About Boston Medical Center:
Boston Medical Center is a private, not-for-profit, academic medical center affiliated with Boston University School of Medicine. Committed to providing high-quality health care to all, the hospital offers a full spectrum of pediatric and adult care services including primary and family medicine and advanced specialty care with an emphasis on community-based care. Boston Medical Center offers specialized care for complex health problems and is a leading research institution. Boston Medical Center and Boston University School of Medicine are partners in the Boston HealthNet—15 community health centers focused on providing exceptional health care to residents of Boston.
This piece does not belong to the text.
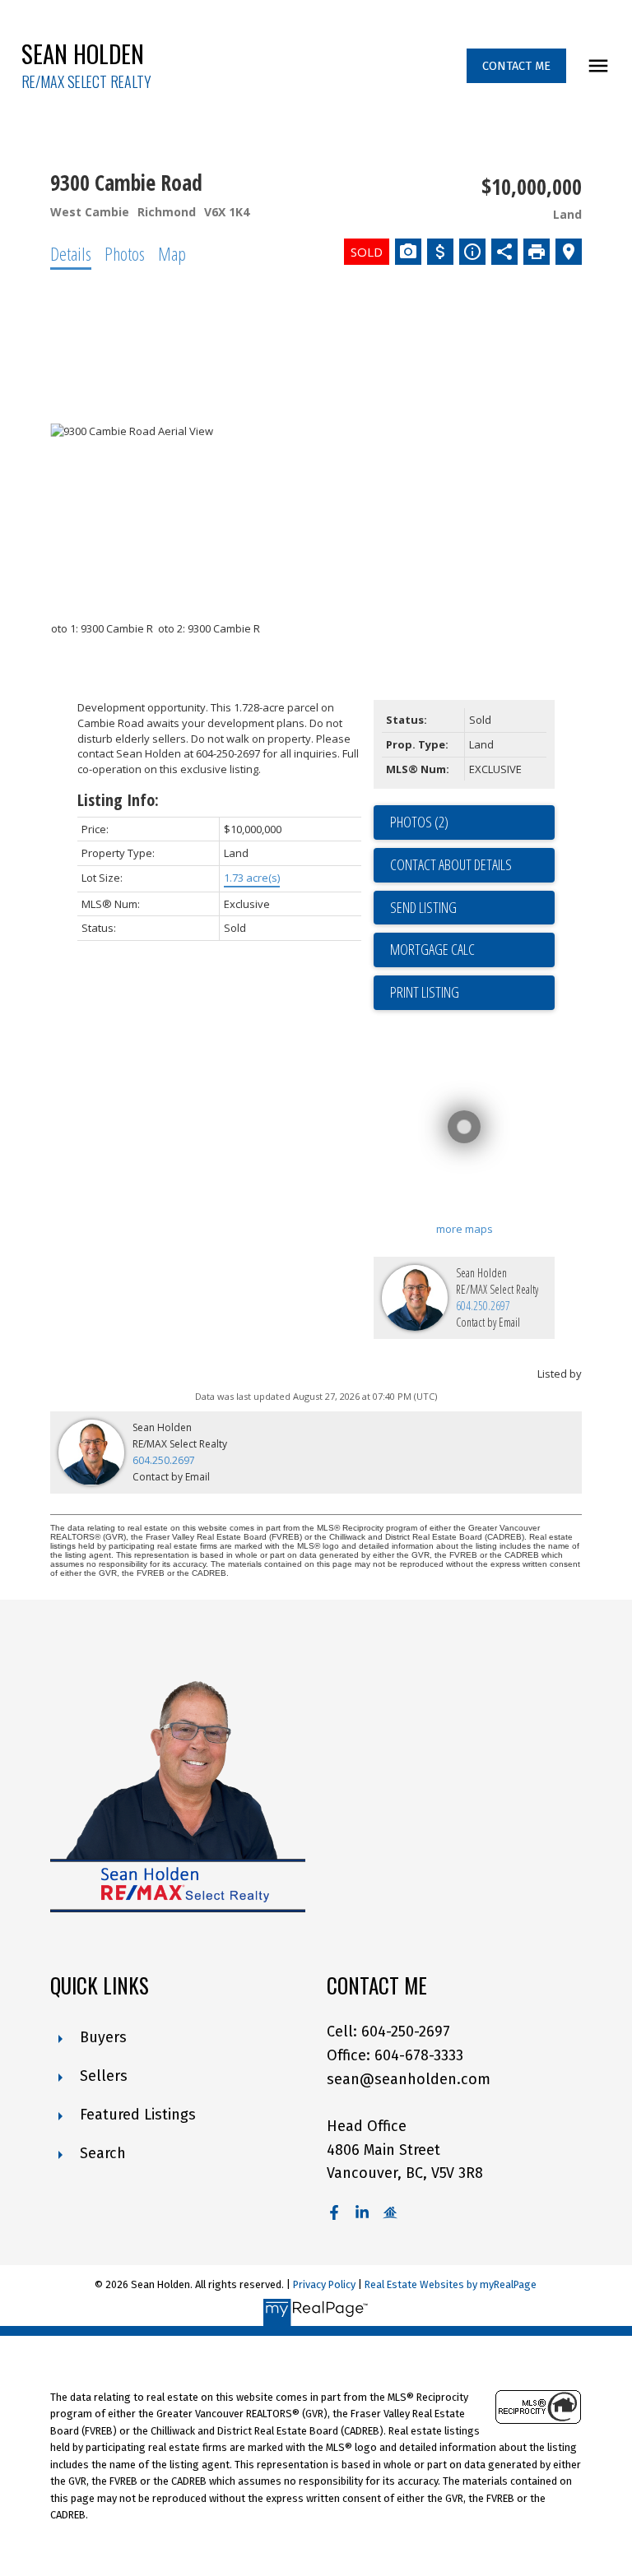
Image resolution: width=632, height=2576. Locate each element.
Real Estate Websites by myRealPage (451, 2284)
For more information, please go to

About GWTG:
Get With The GuidelinesSM (GWTG) is the American Heart Association/ American Stroke Association’s hospital-based program designed to ensure that patients are consistently treated and discharged according to evidence-based guidelines for coronary artery disease, heart failure, and stroke. This quality improvement program empowers healthcare teams to save lives and reduce healthcare costs through helping hospitals follow evidence-based guidelines and recommendations for treating coronary artery disease, heart failure, and stroke. Experience has shown that 80,000 lives could be saved annually if the coronary artery disease (GWTG-CAD) module alone of Get With The GuidelinesSM were implemented nationwide. GWTG was the first hospital-based program to receive the prestigious Innovation in Prevention Award from the U.S. Department of Health and Human Services in 2004. Currently more than 1200 hospitals use one or more GWTG modules. GWTG-CAD is supported by an unrestricted educational grant from the Merck/Schering-Plough Pharmaceutical Partnership and GWTG- Heart Failure is supported by an unrestricted grant from Glaxo Smith Kline, Inc.